## Données extraites
╔══

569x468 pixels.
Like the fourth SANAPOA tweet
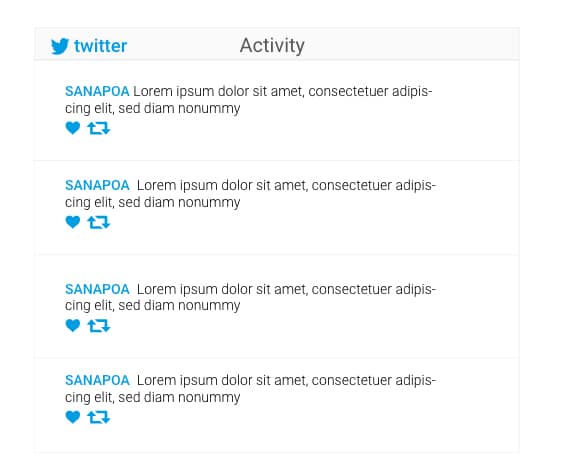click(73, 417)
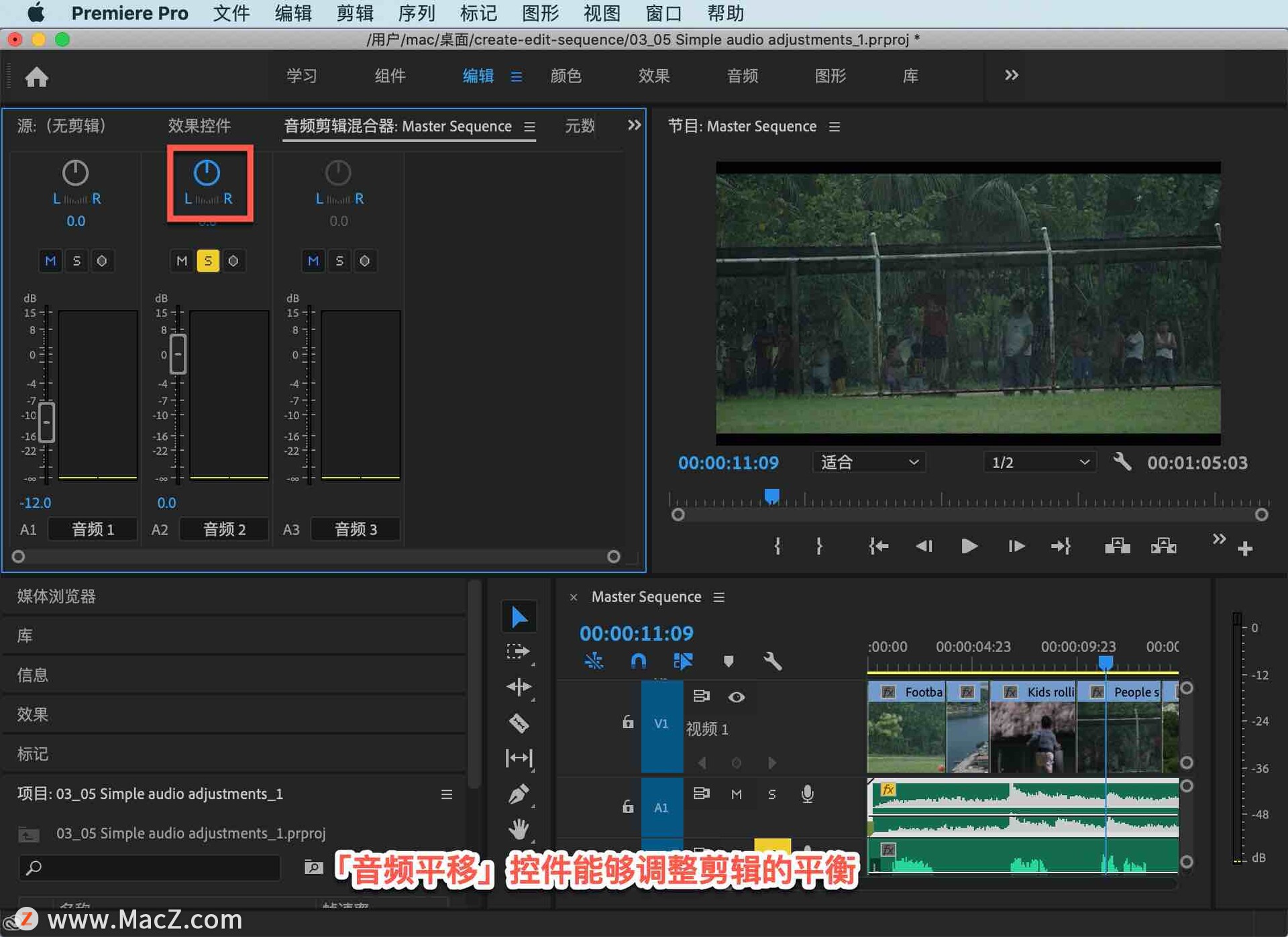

╚══
╔══

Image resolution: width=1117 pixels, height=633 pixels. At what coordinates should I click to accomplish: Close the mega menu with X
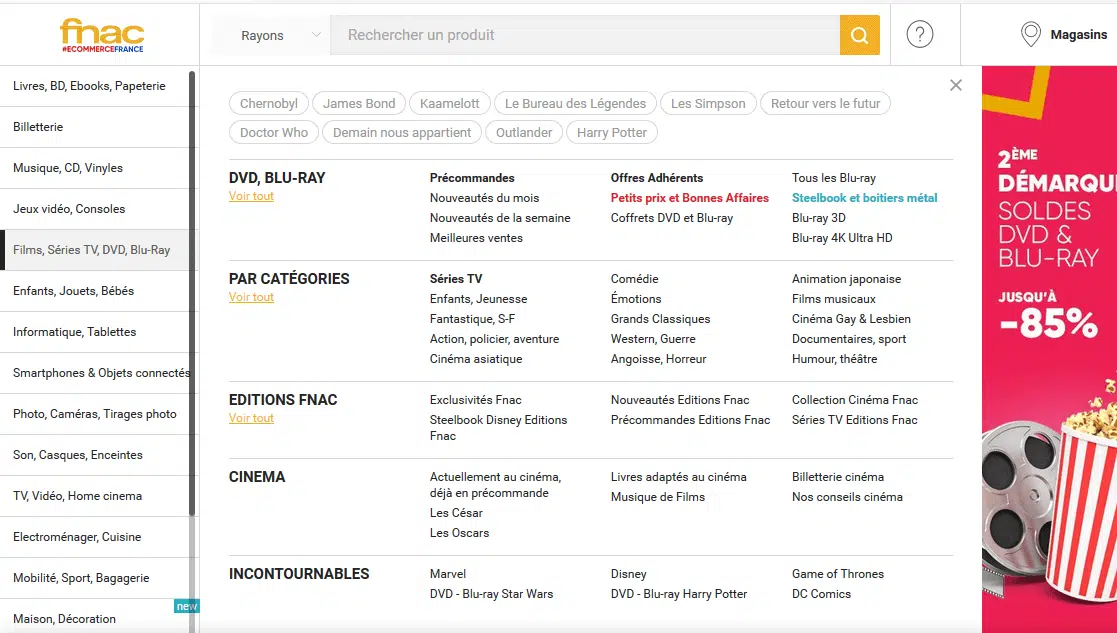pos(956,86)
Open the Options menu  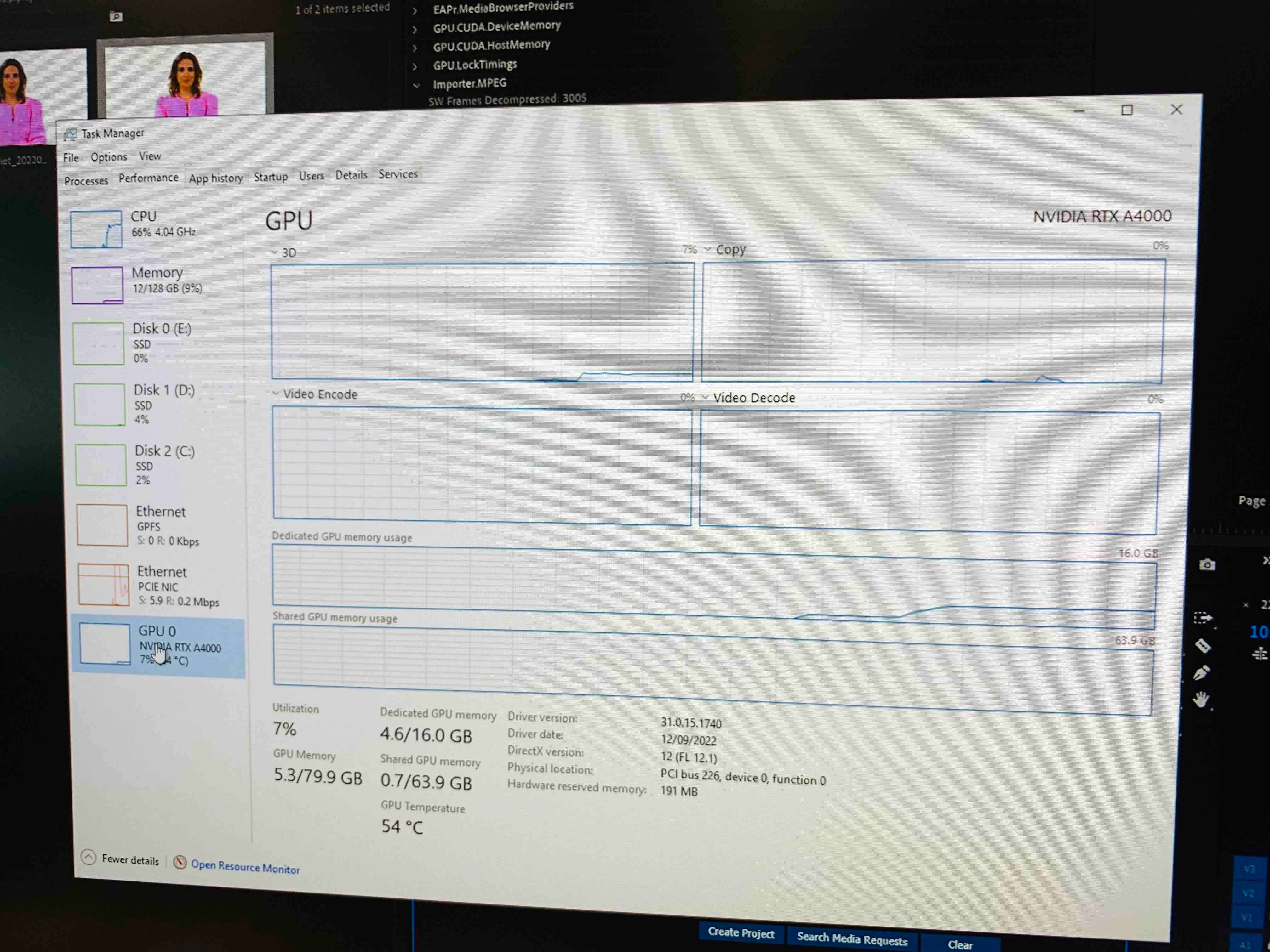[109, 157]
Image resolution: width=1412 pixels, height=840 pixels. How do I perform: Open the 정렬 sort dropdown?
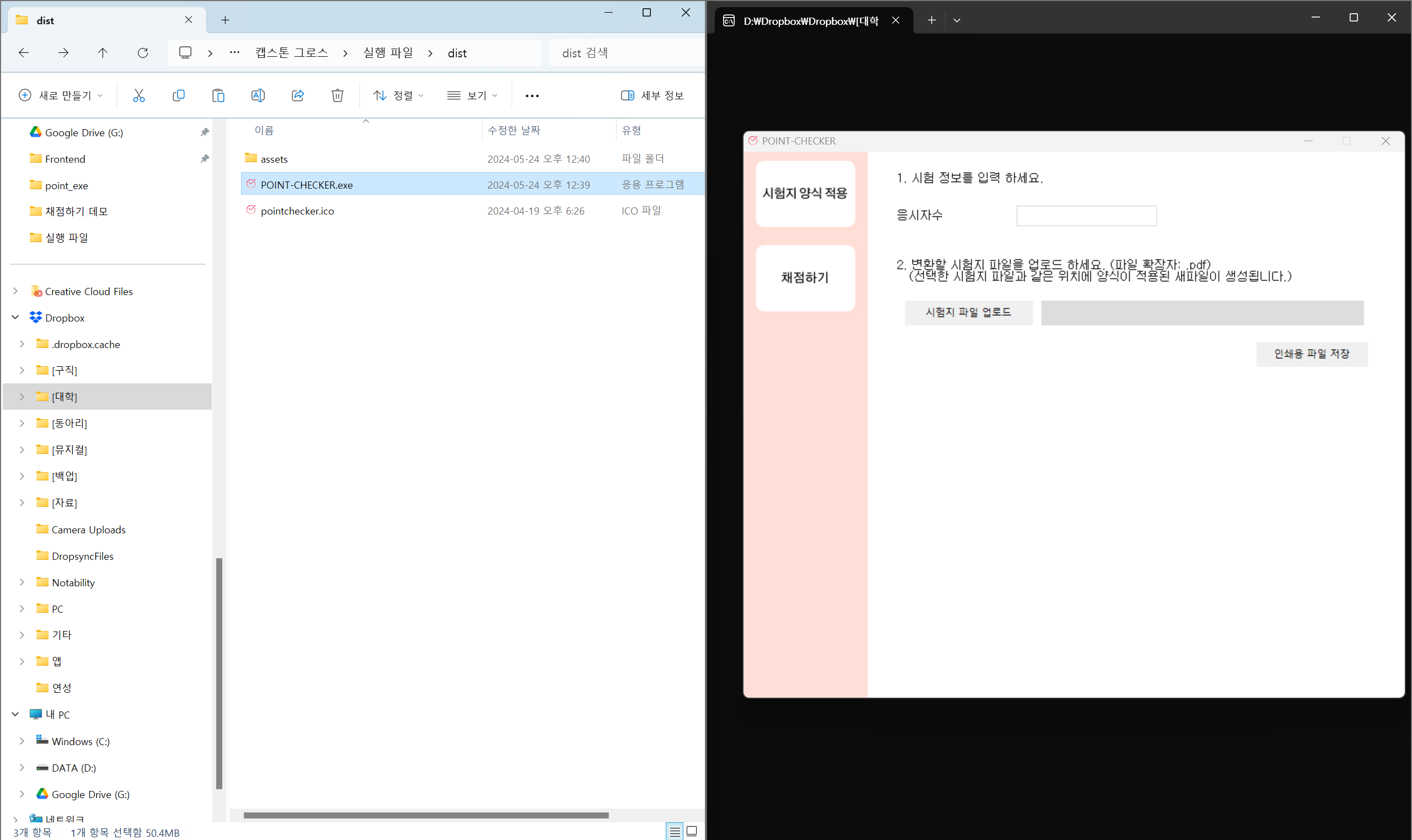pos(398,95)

╚══
╔══

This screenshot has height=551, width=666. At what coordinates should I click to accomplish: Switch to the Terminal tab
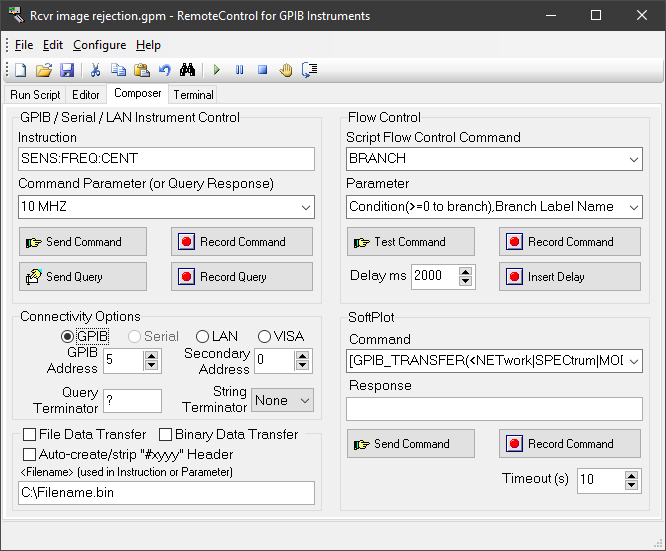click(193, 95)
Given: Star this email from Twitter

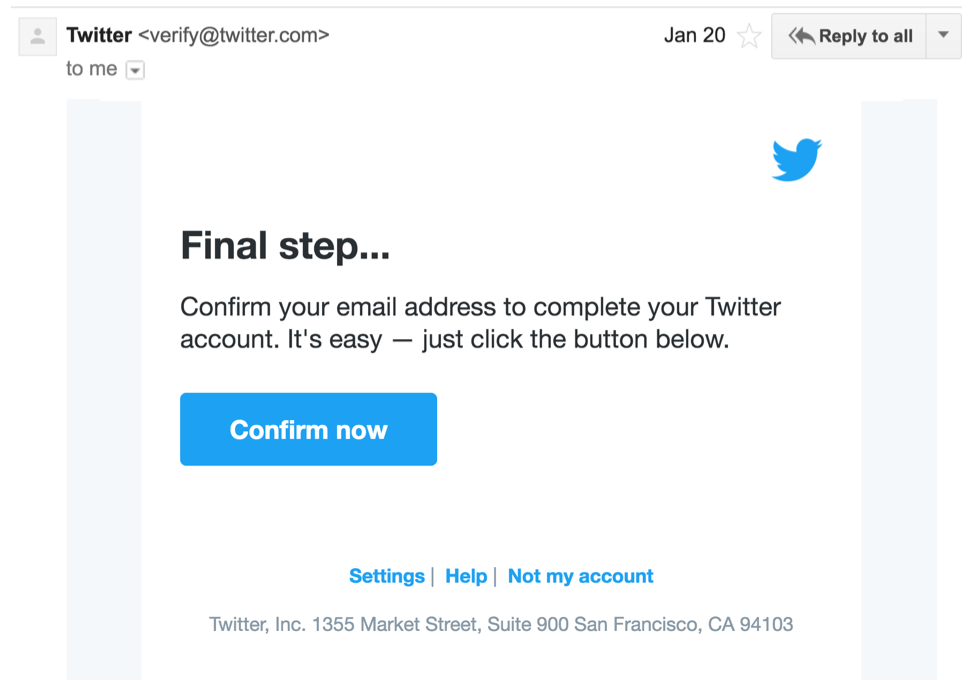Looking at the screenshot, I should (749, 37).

╚══

Mettez sous forme de tableau Markdown, avec les colonnes N° et Texte et sans les lignes vides, les lignes des items allant de celle qui contient « This screenshot has » jusqu'à celle qui contient « Looking at the », toutes deux comprises. Laissez les images hors de la réponse.

## Corrigé de l'exercice
| N° | Texte |
|---|---|
| 1 | This screenshot has height=551, width=666. At what coordinates should I click to accomplish: Switch to the Terminal tab |
| 2 | click(193, 95) |
| 3 | Given: Star this email from Twitter |
| 4 | Looking at the screenshot, I should (749, 37). |